======== Material for the task ========
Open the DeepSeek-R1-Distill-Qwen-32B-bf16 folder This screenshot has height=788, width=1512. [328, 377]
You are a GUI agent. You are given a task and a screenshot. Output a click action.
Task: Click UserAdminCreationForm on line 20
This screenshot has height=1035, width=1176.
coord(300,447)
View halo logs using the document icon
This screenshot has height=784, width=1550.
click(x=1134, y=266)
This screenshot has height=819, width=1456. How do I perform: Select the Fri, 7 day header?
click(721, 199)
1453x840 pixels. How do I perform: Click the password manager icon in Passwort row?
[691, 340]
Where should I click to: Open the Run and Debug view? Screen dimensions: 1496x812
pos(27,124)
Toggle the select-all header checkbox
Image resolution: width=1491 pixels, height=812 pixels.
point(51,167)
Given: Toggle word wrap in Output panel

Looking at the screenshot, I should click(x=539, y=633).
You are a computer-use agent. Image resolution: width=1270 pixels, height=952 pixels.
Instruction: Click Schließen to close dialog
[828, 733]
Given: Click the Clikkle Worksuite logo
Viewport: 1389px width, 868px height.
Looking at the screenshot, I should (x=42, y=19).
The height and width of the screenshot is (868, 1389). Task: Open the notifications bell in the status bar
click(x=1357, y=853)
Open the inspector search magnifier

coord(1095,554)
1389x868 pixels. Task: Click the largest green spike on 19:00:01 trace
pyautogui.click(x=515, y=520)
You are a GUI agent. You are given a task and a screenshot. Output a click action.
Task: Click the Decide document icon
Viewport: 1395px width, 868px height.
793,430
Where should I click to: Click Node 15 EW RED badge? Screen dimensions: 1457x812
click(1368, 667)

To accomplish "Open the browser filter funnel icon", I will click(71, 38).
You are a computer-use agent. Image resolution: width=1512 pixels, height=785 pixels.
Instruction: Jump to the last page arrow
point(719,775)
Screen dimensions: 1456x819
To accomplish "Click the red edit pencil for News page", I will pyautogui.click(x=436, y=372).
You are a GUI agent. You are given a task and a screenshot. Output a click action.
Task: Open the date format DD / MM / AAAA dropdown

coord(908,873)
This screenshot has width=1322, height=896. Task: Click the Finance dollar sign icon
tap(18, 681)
========
**Task brief:**
Note every line above where the string "document" shows up, and copy those lines.

**Solution for this problem:**
View halo logs using the document icon
Task: Click the Decide document icon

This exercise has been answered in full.